▸ Activity
Produce a word-for-word copy of the data that follows, excluding images.

[Stored data entries]
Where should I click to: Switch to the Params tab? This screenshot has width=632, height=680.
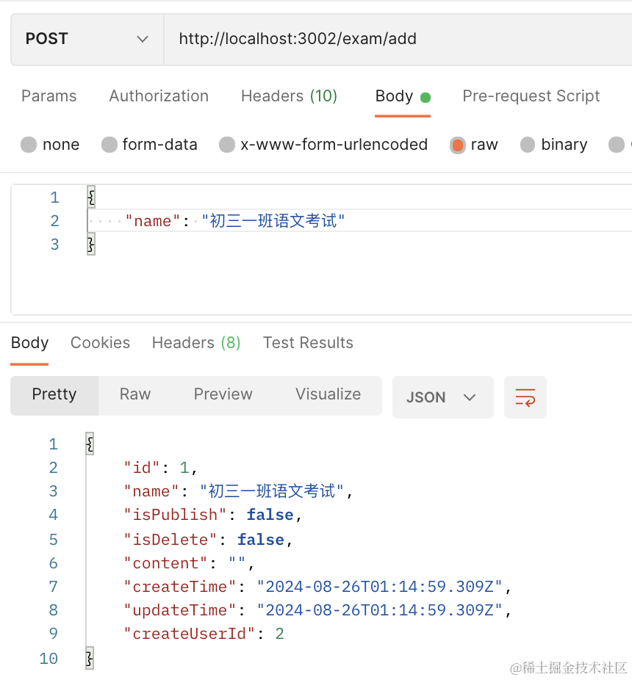tap(49, 96)
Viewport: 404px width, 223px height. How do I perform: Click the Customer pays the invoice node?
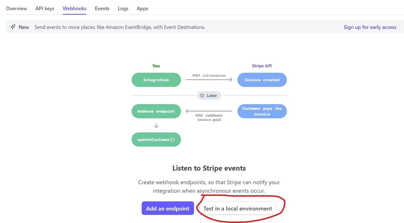tap(262, 111)
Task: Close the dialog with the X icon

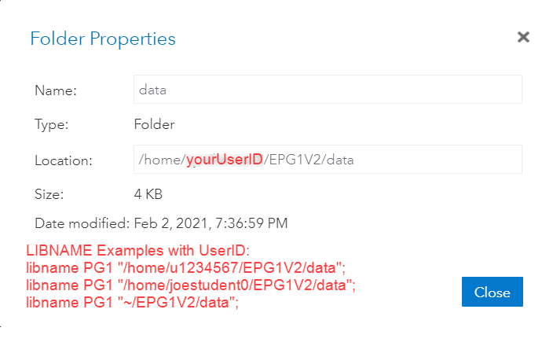Action: point(523,37)
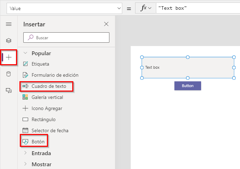Viewport: 240px width, 169px height.
Task: Open the Media icon in sidebar
Action: pos(9,91)
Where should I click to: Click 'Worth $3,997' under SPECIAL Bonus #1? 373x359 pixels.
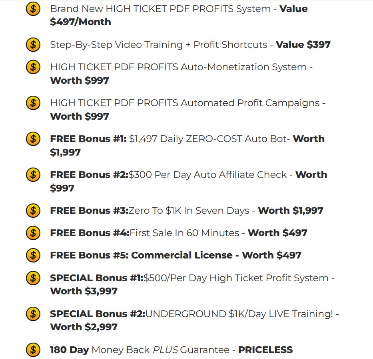[x=84, y=291]
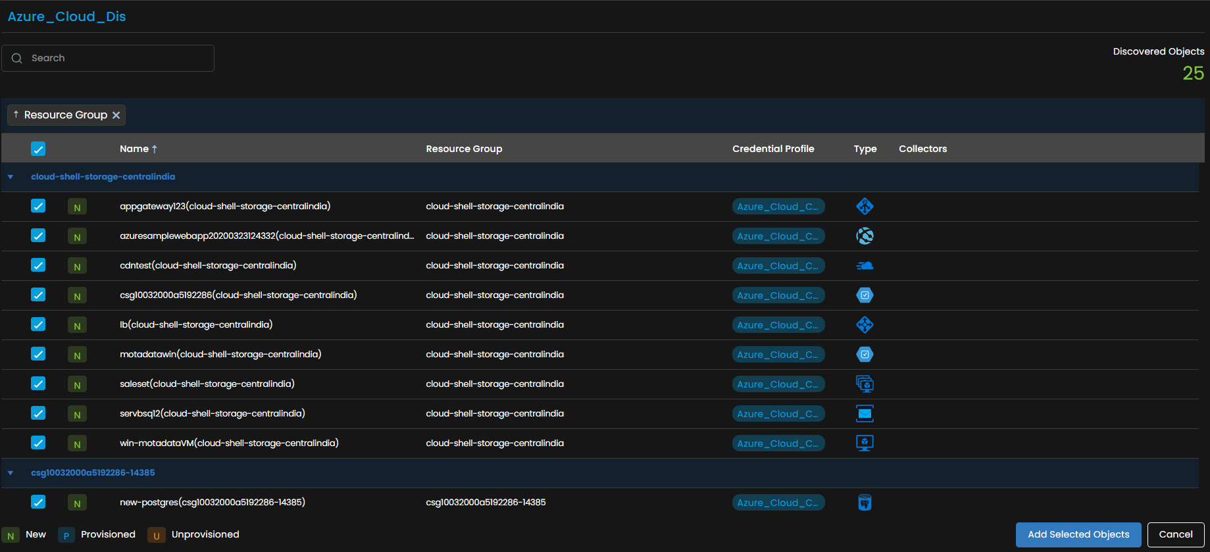Viewport: 1210px width, 552px height.
Task: Collapse the cloud-shell-storage-centralindia group
Action: point(11,177)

▸ Solution to the exercise
Where should I click to: Switch to the Params tab? This screenshot has width=632, height=680.
tap(49, 96)
Viewport: 404px width, 223px height. How do I perform: Click the Customer pays the invoice node?
tap(262, 111)
Task: Close the dialog with the X icon

Action: point(523,37)
Viewport: 240px width, 169px height.
Task: Open the Media icon in sidebar
Action: pos(9,91)
Where should I click to: Click 'Worth $3,997' under SPECIAL Bonus #1? 373x359 pixels.
[x=84, y=291]
Viewport: 1210px width, 552px height.
Task: Collapse the cloud-shell-storage-centralindia group
Action: point(11,177)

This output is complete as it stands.